▸ **任务要求**
根据下方关于耕地保护的文档正文,谁被称为耕地第一利用者和耕地保护的第一主体?

▸ **文档正文**
----

曲朦,赵凯
(西北农林科技大学,a. 经济管理学院,b. 应用经济研究中心,陕西 杨陵 712100)
近年来,城市化进程的快速推进促使非农建设用地大量增加,耕地资源大量流失现象不断加剧[1]。同时,由于农村劳动力向城市的大量转移和耕地经营比较效益低下,使得耕地弃耕抛荒和复种指数降低的问题日益突出[2]。此外,不当的耕地利用方式和环境污染导致耕地质量退化问题愈发严重,我国粮食生产正面临严峻挑战[3]。尽管我国已经实施了世界上最为严格的耕地保护措施,但耕地保护形势仍然非常严峻,现有耕地保护制度与政策实施的效果并未达到预期目标[4]。作为耕地第一利用者和耕地保护的第一主体,农户日常的耕地利用和保护行为直接影响到耕地保护的效果[5]。农户实施耕地保护的积极性与其收入结构和生计方式直接关联,在农户非农收入结构日益提升和生计方式转轨的条件下,生计资本的转变改变了农户对土地的依赖程度,成为农户土地利用变化的重要驱动因素[6]。现有研究表明,农户生计资本对土地利用率[7]、农户的耕地生产投资行为[8]、农户参与耕地保护意愿[2,9]、农地流转[10]及农户农地流转行为[11]等都具有显著影响。粮食主产区是实现我国粮食安全战略的保障和基础,研究其农户耕地保护行为对我国实现粮食安全战略具有重要决策参考意义。

----

▸ **数据行**
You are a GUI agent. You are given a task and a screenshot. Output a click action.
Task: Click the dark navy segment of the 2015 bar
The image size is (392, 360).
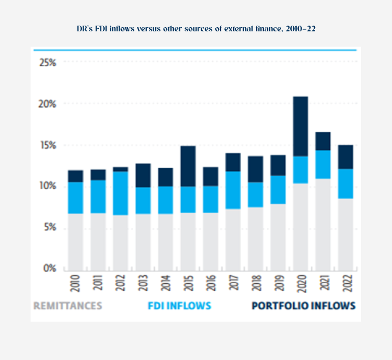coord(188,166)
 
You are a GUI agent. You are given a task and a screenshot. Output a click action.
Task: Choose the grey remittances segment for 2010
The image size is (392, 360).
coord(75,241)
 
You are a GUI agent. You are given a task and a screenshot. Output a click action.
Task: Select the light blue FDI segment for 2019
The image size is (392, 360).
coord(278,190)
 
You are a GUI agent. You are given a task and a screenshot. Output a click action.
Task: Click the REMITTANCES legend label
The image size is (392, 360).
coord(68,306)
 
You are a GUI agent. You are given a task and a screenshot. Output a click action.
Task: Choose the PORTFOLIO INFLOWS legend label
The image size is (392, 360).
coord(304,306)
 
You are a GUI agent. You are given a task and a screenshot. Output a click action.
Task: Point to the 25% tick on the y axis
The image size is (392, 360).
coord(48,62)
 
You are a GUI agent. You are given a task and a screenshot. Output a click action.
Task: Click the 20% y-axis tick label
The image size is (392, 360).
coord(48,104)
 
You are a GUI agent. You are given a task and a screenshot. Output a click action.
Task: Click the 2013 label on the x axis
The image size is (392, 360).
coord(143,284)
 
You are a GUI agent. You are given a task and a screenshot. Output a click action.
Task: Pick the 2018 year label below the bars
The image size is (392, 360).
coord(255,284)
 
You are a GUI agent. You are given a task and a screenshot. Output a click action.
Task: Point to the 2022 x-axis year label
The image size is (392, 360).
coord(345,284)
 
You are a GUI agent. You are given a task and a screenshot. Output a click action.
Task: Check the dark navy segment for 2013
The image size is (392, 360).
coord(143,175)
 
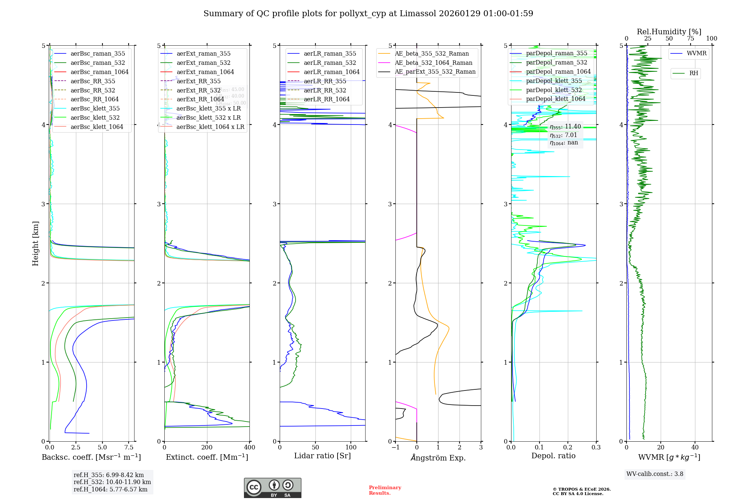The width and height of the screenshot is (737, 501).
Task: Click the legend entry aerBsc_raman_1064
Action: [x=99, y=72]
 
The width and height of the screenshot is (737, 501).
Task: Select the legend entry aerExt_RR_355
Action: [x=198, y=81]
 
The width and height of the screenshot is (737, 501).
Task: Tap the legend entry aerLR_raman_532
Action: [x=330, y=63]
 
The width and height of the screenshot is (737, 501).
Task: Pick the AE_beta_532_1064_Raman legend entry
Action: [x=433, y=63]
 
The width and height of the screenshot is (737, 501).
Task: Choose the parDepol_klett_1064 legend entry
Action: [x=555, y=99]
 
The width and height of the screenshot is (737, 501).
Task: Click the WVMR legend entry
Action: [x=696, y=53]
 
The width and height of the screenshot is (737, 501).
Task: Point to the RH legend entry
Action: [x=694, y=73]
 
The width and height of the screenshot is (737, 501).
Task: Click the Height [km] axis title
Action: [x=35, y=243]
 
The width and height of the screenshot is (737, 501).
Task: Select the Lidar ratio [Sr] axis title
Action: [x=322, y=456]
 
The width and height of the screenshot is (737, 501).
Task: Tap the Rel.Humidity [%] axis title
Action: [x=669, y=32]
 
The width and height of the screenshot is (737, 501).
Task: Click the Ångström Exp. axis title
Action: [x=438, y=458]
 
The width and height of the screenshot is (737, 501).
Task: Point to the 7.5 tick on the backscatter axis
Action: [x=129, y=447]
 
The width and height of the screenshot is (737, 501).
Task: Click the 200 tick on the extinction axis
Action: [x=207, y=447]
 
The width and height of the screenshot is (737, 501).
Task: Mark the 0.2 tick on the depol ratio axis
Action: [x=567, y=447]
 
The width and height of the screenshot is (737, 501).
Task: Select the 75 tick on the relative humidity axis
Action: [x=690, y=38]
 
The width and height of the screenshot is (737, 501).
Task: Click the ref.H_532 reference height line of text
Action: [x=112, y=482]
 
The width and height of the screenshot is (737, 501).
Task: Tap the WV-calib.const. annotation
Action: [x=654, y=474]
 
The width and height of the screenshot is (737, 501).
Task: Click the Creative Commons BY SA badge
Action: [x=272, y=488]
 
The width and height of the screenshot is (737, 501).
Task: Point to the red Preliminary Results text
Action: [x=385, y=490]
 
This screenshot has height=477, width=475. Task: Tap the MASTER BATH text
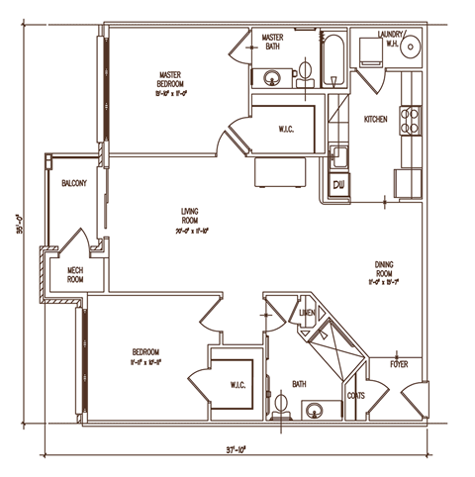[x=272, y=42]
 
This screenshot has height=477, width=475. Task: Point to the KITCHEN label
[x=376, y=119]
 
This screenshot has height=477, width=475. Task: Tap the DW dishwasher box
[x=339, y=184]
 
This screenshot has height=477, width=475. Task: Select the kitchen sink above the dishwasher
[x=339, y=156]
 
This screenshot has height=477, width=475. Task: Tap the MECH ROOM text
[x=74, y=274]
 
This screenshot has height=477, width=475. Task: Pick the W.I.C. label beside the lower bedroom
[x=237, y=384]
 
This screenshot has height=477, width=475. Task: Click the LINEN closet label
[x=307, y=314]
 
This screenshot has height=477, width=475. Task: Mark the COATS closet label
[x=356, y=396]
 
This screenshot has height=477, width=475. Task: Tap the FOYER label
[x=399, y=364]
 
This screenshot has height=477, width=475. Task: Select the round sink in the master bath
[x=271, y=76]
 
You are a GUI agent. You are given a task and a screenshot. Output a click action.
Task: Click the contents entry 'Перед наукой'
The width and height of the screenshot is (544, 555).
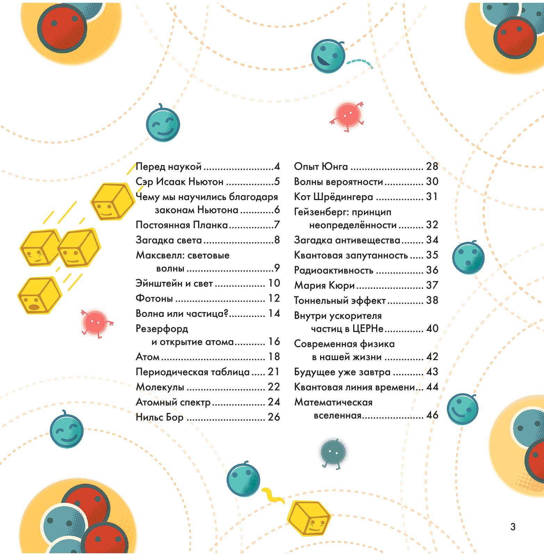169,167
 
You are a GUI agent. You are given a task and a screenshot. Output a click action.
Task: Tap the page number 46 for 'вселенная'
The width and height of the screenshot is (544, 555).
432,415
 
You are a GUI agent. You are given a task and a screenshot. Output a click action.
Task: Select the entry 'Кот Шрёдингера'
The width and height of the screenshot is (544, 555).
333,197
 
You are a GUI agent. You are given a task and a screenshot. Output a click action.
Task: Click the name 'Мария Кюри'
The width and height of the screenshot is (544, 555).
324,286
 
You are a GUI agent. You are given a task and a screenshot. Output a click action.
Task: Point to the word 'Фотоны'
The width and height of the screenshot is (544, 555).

----

▸ **答案如下**
农户。